• [Task description]: Scan the records for the string "green"; copy each line where it occurs.

※ ※ ※

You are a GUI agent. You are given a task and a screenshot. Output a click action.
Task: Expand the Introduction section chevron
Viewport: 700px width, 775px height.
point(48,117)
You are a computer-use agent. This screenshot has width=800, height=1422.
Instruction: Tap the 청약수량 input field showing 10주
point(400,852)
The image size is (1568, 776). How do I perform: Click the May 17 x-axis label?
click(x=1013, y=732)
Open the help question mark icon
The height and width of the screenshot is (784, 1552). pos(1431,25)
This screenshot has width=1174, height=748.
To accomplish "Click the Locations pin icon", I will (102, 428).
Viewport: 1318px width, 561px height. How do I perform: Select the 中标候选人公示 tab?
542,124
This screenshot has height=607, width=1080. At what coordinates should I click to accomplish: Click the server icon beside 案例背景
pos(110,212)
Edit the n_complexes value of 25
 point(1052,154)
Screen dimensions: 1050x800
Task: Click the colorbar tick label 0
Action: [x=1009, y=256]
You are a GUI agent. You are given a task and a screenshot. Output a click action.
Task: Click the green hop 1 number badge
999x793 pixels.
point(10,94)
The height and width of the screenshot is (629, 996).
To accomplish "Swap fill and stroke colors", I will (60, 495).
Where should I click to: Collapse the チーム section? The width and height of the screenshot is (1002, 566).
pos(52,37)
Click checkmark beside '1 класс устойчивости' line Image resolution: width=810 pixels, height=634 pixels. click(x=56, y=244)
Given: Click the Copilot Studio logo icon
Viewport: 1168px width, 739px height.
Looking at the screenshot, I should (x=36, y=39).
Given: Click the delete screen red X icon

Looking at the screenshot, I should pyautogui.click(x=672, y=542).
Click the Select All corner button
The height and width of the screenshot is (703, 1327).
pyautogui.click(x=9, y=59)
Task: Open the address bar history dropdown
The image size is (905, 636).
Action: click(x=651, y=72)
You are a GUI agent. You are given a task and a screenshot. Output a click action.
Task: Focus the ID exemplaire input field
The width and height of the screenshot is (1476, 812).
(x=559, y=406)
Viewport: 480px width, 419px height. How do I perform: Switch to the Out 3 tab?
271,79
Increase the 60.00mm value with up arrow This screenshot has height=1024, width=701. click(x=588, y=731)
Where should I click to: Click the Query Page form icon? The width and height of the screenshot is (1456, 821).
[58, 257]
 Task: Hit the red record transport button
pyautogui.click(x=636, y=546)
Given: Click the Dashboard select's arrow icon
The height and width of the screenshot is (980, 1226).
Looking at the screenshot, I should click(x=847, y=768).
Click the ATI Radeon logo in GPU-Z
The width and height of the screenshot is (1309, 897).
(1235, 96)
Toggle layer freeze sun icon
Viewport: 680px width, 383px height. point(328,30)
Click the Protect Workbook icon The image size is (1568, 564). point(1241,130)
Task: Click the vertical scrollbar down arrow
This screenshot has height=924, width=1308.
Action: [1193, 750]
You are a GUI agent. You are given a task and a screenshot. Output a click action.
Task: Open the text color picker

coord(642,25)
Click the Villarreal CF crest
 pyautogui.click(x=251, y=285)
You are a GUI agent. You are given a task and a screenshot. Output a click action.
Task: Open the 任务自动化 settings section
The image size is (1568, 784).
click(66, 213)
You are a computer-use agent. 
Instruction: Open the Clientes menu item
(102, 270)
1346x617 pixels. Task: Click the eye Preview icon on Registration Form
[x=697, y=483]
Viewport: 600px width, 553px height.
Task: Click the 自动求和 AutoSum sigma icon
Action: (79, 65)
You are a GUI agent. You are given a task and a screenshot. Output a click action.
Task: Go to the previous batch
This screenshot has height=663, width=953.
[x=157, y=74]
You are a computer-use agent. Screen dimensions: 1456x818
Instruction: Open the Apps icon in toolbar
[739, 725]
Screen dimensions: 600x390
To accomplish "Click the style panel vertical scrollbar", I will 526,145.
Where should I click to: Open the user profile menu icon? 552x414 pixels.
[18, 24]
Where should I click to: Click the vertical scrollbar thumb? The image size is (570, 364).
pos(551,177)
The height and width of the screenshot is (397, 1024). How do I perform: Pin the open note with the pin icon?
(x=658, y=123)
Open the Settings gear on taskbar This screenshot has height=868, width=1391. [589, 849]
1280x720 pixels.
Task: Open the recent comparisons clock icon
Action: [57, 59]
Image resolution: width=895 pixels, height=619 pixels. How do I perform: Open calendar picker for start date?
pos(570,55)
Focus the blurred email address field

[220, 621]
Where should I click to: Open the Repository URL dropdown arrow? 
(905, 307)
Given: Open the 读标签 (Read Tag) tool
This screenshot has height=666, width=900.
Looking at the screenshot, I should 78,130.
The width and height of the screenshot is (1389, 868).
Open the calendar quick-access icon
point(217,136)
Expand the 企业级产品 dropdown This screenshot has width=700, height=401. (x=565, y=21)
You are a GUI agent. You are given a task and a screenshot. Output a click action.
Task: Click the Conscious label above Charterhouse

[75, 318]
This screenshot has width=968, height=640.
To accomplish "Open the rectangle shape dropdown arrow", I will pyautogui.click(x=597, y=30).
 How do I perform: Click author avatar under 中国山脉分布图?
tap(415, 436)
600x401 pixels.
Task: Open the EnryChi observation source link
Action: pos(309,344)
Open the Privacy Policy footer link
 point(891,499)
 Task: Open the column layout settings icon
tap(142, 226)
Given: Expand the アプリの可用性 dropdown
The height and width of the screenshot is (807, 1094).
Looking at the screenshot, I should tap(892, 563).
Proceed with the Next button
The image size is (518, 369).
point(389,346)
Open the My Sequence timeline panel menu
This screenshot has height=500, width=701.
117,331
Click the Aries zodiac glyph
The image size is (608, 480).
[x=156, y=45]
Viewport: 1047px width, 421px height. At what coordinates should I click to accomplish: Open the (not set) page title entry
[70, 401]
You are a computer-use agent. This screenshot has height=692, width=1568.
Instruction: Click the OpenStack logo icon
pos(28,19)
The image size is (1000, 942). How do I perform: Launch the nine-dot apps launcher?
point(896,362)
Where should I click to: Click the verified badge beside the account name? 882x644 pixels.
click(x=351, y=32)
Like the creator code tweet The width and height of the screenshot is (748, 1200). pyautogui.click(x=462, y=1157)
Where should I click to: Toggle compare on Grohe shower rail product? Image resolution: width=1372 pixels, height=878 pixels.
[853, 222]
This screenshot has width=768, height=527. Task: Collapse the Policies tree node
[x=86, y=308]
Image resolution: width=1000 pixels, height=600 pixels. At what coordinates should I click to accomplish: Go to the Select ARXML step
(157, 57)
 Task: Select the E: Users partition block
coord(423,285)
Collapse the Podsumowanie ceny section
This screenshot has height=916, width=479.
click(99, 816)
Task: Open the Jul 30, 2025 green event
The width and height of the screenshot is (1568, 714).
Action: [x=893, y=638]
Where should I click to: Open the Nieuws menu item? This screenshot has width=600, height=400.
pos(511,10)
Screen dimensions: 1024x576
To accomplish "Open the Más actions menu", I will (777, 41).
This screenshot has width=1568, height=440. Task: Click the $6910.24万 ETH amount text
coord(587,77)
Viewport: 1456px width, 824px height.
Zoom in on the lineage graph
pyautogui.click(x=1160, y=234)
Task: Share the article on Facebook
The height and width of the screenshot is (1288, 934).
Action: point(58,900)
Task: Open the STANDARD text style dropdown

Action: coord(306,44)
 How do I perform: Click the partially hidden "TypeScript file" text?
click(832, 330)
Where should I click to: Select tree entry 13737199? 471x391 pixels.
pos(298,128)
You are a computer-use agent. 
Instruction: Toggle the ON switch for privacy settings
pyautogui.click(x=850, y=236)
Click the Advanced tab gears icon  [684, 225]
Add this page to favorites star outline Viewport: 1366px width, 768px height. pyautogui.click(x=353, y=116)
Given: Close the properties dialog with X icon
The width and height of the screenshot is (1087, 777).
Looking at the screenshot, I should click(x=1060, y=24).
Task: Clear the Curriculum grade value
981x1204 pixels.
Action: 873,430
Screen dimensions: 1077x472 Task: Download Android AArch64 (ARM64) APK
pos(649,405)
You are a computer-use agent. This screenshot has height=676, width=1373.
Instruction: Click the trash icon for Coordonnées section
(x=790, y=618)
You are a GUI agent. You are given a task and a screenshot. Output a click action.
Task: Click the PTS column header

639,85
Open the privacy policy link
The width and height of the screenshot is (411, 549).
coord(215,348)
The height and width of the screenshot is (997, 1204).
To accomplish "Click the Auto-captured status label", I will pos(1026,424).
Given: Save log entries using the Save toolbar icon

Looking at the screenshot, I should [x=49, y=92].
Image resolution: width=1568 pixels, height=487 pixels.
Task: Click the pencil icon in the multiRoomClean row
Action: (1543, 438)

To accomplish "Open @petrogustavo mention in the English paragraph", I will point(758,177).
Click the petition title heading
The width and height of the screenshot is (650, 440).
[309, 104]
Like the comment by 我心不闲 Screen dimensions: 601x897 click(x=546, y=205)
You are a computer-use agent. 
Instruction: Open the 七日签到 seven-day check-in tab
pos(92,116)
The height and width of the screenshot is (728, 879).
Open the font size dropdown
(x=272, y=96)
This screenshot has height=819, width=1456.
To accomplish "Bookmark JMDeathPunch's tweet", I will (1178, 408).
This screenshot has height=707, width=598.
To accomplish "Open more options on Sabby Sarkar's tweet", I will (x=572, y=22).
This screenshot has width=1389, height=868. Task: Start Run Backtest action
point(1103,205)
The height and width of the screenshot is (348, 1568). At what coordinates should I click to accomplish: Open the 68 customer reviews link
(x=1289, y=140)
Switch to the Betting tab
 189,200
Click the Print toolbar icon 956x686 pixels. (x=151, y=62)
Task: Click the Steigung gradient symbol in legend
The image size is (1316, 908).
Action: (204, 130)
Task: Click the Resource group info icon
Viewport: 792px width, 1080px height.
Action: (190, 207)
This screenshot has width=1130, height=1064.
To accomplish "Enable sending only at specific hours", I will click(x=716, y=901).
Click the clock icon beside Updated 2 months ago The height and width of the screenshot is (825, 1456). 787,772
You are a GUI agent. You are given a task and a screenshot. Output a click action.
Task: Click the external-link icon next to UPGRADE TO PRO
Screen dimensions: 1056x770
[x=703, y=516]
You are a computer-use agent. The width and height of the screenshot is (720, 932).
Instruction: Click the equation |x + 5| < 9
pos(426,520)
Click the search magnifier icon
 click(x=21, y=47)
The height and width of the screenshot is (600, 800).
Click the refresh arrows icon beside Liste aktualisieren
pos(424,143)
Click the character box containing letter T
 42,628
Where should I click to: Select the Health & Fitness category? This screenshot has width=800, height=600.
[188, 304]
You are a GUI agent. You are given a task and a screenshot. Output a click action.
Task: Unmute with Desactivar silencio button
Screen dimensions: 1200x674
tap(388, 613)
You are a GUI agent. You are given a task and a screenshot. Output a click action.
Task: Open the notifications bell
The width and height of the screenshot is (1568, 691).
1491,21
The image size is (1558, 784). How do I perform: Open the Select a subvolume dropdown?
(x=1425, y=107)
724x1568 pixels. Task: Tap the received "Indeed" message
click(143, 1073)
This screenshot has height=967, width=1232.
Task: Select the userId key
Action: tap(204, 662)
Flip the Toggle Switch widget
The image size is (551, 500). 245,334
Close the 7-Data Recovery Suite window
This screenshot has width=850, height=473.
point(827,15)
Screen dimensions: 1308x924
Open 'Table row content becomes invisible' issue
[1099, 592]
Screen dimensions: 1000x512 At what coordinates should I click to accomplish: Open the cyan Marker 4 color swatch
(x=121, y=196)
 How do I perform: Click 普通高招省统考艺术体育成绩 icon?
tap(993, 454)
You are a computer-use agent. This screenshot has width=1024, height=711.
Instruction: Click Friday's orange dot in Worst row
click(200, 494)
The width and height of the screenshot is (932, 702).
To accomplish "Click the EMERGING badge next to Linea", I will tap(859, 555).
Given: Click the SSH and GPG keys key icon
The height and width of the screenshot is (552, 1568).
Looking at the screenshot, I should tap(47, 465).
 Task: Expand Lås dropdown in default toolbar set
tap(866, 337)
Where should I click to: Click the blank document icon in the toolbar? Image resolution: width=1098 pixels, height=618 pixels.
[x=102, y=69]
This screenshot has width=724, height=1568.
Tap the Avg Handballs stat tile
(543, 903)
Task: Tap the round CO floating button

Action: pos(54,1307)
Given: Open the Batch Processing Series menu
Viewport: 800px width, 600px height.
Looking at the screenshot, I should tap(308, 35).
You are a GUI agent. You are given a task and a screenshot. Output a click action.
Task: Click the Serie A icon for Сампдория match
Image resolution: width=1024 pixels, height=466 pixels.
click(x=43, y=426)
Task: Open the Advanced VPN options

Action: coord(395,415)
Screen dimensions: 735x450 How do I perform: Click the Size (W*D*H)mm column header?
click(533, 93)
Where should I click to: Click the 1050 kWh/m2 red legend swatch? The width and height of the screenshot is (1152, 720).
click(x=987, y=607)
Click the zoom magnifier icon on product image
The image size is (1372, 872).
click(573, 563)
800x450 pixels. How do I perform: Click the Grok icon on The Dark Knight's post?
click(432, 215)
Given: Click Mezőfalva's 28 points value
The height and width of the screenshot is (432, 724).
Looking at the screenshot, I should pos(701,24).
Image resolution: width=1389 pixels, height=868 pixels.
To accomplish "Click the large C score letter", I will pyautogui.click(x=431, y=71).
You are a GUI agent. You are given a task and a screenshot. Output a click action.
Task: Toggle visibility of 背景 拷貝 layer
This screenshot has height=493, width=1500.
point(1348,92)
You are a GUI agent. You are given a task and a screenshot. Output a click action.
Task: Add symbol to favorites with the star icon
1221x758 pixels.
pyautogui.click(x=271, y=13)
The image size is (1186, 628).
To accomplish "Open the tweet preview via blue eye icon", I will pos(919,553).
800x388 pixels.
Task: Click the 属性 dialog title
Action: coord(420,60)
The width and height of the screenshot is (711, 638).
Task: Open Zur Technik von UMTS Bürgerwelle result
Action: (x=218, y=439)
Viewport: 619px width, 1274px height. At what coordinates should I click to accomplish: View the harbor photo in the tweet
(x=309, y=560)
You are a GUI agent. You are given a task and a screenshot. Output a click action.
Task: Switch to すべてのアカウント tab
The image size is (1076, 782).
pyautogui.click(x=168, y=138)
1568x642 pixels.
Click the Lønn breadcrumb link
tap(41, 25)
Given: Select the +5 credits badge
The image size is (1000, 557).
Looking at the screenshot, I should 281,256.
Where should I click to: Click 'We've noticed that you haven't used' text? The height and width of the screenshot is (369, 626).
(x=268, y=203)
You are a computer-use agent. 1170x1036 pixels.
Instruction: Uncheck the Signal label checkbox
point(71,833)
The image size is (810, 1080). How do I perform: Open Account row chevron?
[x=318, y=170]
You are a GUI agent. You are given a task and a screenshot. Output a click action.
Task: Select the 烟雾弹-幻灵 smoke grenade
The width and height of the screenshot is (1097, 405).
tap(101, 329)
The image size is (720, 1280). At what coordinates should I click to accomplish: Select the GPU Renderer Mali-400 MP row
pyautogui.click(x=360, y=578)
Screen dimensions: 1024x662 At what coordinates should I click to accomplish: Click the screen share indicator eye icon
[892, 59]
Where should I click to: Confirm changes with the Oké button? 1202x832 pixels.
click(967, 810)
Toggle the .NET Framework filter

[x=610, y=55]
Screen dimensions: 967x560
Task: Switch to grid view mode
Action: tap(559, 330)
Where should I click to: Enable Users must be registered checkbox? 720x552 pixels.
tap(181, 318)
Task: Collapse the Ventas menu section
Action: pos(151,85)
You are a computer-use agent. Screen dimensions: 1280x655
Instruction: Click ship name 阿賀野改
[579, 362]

※ ※ ※

• [Answer to the problem]:
Task: Click the green hop 1 number badge
Task: Open the Jul 30, 2025 green event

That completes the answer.